## Task details
Only the lines from the beginning of the data below through the line containing "Trenitalia (73, 796)" belong in the response, each copied exactly.

## Records for the task
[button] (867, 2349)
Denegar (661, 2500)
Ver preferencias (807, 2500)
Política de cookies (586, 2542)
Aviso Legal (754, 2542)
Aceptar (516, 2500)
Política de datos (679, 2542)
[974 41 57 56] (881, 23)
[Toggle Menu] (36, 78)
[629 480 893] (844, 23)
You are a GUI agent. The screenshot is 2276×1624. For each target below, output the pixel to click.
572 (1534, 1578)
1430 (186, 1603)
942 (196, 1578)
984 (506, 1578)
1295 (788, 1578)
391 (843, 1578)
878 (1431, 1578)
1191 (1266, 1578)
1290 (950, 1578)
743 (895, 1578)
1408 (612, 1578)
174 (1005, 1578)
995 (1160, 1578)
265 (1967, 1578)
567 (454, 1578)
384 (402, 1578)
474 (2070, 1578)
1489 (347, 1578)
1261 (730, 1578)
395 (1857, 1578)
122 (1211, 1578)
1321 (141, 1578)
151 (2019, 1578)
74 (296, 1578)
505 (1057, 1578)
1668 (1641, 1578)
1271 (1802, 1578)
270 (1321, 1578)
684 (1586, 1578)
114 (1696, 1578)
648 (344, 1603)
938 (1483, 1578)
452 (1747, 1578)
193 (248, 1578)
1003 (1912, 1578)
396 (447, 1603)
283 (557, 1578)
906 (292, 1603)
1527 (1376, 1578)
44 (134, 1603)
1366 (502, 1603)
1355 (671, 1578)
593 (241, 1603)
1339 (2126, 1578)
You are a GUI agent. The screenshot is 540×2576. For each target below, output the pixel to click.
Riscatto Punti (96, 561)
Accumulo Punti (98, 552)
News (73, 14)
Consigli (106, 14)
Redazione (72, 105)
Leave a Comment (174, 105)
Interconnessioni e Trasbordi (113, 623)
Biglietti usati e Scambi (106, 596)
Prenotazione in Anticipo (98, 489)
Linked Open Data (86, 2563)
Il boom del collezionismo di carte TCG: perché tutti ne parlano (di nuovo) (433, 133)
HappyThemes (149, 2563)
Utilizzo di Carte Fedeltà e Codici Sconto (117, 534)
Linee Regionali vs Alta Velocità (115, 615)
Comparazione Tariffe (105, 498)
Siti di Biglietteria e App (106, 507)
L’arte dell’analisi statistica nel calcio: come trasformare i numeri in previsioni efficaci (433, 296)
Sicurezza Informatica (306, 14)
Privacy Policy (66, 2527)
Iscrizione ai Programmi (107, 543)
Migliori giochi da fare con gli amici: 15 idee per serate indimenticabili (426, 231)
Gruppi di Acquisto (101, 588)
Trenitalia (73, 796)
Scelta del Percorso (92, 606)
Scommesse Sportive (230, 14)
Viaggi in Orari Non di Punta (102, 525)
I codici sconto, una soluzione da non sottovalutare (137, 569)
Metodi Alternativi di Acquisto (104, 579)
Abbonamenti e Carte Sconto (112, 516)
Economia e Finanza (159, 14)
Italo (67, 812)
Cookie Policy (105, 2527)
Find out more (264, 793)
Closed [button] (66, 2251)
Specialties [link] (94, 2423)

## Exercise response
[button] (867, 2349)
Denegar (661, 2500)
Ver preferencias (807, 2500)
Política de cookies (586, 2542)
Aviso Legal (754, 2542)
Aceptar (516, 2500)
Política de datos (679, 2542)
[974 41 57 56] (881, 23)
[Toggle Menu] (36, 78)
[629 480 893] (844, 23)
You are a GUI agent. The screenshot is 2276×1624. For each target below, output the pixel to click.
572 (1534, 1578)
1430 (186, 1603)
942 (196, 1578)
984 (506, 1578)
1295 (788, 1578)
391 (843, 1578)
878 (1431, 1578)
1191 (1266, 1578)
1290 (950, 1578)
743 (895, 1578)
1408 (612, 1578)
174 (1005, 1578)
995 (1160, 1578)
265 (1967, 1578)
567 (454, 1578)
384 (402, 1578)
474 (2070, 1578)
1489 (347, 1578)
1261 (730, 1578)
395 (1857, 1578)
122 (1211, 1578)
1321 (141, 1578)
151 (2019, 1578)
74 (296, 1578)
505 (1057, 1578)
1668 (1641, 1578)
1271 (1802, 1578)
270 (1321, 1578)
684 (1586, 1578)
114 (1696, 1578)
648 (344, 1603)
938 (1483, 1578)
452 (1747, 1578)
193 (248, 1578)
1003 (1912, 1578)
396 (447, 1603)
283 (557, 1578)
906 (292, 1603)
1527 (1376, 1578)
44 (134, 1603)
1366 (502, 1603)
1355 (671, 1578)
593 (241, 1603)
1339 (2126, 1578)
You are a GUI agent. The screenshot is 540×2576. For each target below, output the pixel to click.
Riscatto Punti (96, 561)
Accumulo Punti (98, 552)
News (73, 14)
Consigli (106, 14)
Redazione (72, 105)
Leave a Comment (174, 105)
Interconnessioni e Trasbordi (113, 623)
Biglietti usati e Scambi (106, 596)
Prenotazione in Anticipo (98, 489)
Linked Open Data (86, 2563)
Il boom del collezionismo di carte TCG: perché tutti ne parlano (di nuovo) (433, 133)
HappyThemes (149, 2563)
Utilizzo di Carte Fedeltà e Codici Sconto (117, 534)
Linee Regionali vs Alta Velocità (115, 615)
Comparazione Tariffe (105, 498)
Siti di Biglietteria e App (106, 507)
L’arte dell’analisi statistica nel calcio: come trasformare i numeri in previsioni efficaci (433, 296)
Sicurezza Informatica (306, 14)
Privacy Policy (66, 2527)
Iscrizione ai Programmi (107, 543)
Migliori giochi da fare con gli amici: 15 idee per serate indimenticabili (426, 231)
Gruppi di Acquisto (101, 588)
Trenitalia (73, 796)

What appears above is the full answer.